When Gov. Chris Sununu and GOP legislators agreed to tax-hike triggers in the 2019 state budget deal, it was in part because they believed the revenue targets were unlikely to be breached.
NHGOP lawmakers told NHJournal at the time that the revenue drop required to kick in higher business tax rates — $150 million in tax collections — was unlikely. “The economy would have to s*** the bed for that to happen,” one Republican legislator said.
Thanks to the coronavirus shutdown, the bed has officially been s***.
Now Gov. Sununu and the GOP want Democrats to remove the tax-hike triggers they mandated in the budget deal, arguing that raising taxes on businesses already being hammered by the economic lockdown would be a major economic-policy mistake.
“If Democrats leave these tax hikes in place, it would be the most insane action they could take,” House GOP leader Rep. Dick Hinch told NHJournal. “There’s going to have to be legislation. Republicans have been talking about this for awhile.”
In 2019, Sununu vetoed the first budget passed on a party-line vote by the Democratic-controlled legislature over, among other things, increases in the state’s Business Profits Tax (BPT) and Business Enterprise Taxes (BET). Democrats eventually agreed to abandon their tax hikes, if Sununu agreed to a series of revenue triggers. The BPT would increase from 7.7 percent to 7.9 percent and the BET from 6 percent to 6.75 percent if revenues fell below 94 percent of projections.
Thanks to the COVID-19 crisis, that trigger is sure to be pulled. The question now is whether Democrats, who still control the legislature, will go back and amend the budget, or if they’ll allow their business tax hikes to take effect.
In a letter to the Business and Industry Association, Sununu wrote, “To punish employers with a tax increase at a time when many of them are hiring would be terrible public policy and harm our economic recovery.

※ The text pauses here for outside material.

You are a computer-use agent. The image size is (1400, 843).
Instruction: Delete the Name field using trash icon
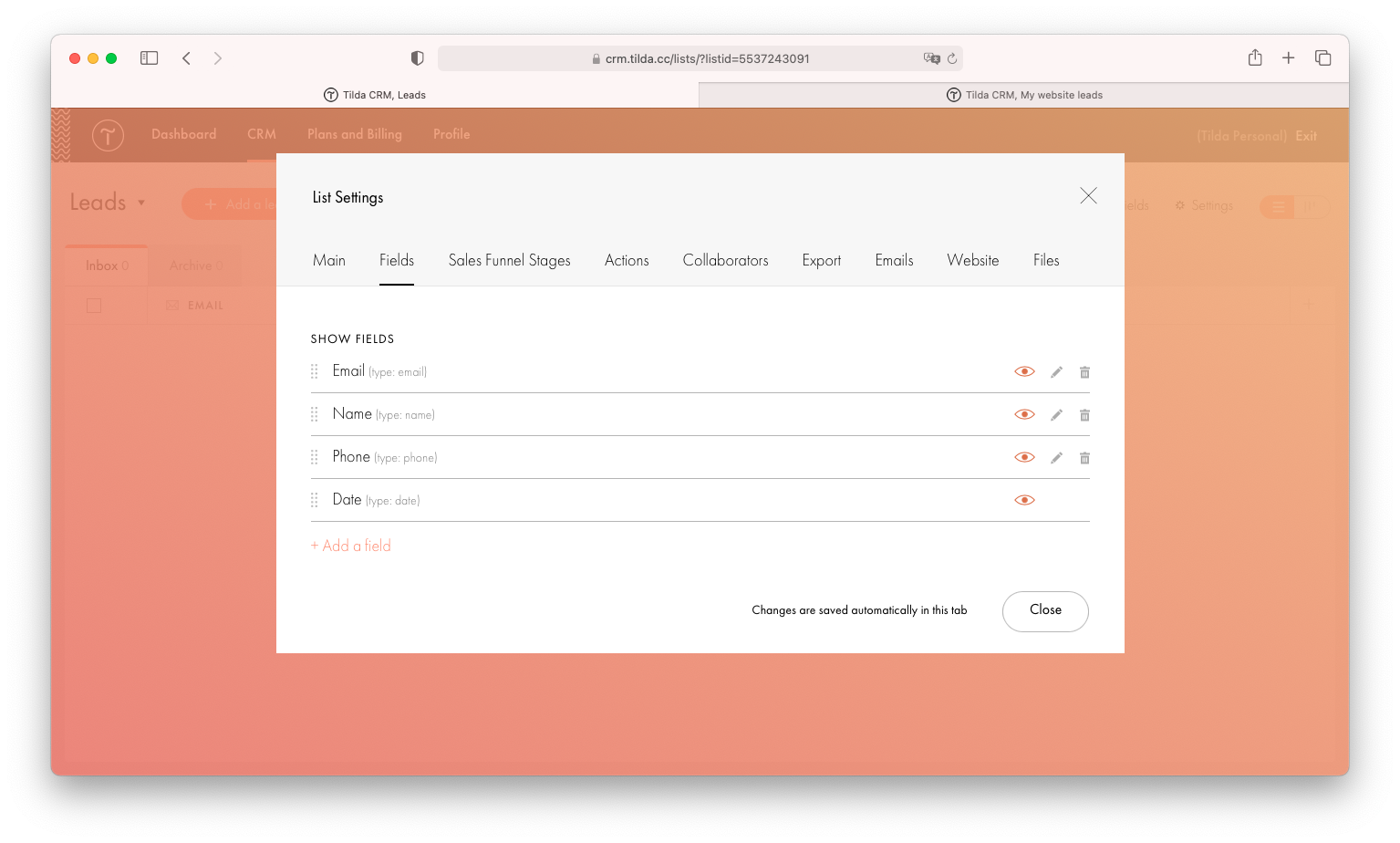pos(1084,414)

As such, when the legislature returns to Concord, I will call on them to repeal the business tax ‘triggers’ that were included in the state budget passed last year.”

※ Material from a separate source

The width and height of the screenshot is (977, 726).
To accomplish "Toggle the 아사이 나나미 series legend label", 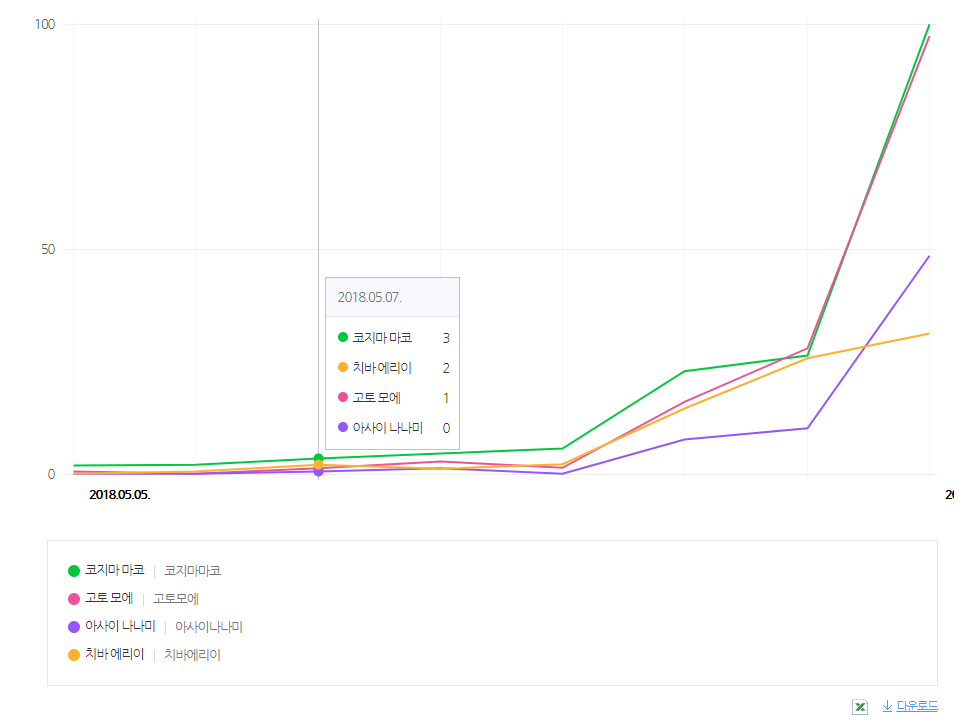I will pos(120,627).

During his COVID-19 presser on Thursday, Sununu announced he’s sending a letter to the legislature asking Democrats to change the law. “To have those tax increases move forward would be the absolute wrong approach. So we’ll be asking the legislature to revoke those immediately,” Sununu said.

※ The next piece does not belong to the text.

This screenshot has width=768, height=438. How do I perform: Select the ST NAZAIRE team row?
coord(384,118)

He’s not likely to have the support of Senate Majority Leader Dan Feltes, who both advocated for the tax hikes and is one of two Democrats running in the primary for the chance to take on Sununu. His campaign sent out a press release Thursday claiming, “Governor Sununu went back on his word and called on the legislature to rewrite the bipartisan budget deal that they agreed to last session.”
The release also contained a statement from Sen. Feltes:
“When the economy is good, Governor Sununu wants to cut taxes for big corporations, when the economy is bad, Governor Sununu wants to cut taxes for big corporations. The bailouts of the past need to be a thing of the past. We need real solutions for working families and small businesses that have fallen through the cracks. That includes making unemployment insurance a priority, including reducing wait times and dealing with system failures, not prioritizing photo ops, poll numbers, and press conferences.”
Feltes’ primary opponent, Executive Councilor Andru Volinsky, released a statement that has no mention of the budget or the business tax hikes, but does manage to work in a dig at Mitt Romney.
“Gov. Sununu’s announcement today on business taxes shows just how necessary it is to rethink New Hampshire’s revenue system as a whole. We’ve become too reliant on the current system of business taxes and property taxes as they currently stand. It’s time to think about reforming our property tax system so that people like Mitt Romney pay more, while working families in Claremont, Berlin and Rochester finally get the relief they desperately need.”
If New Hampshire businesses are counting on the Democratic majority to re-work the budget and repeal the tax hikes, they’re likely to be disappointed unless the political landscape changes.
“When the budget was written last year, no one foresaw an economic contraction of this scale. Tax-hike triggers were included in the budget on the theory that revenue might fall because of the tax cuts, not because of a global pandemic,” said the Josiah Bartlett Center’s Andrew Cline.
“The governor is right: Legislators should repeal the tax-hike triggers so the state doesn’t raise taxes on New Hampshire employers who are doing all they can just to stay in business and keep a skeleton staff employed. Businesses are already asking for tax relief because they’re struggling to survive under the current, lower rates. Raising those rates while the economy is devastated by a global pandemic would only cause more economic pain,” Cline said.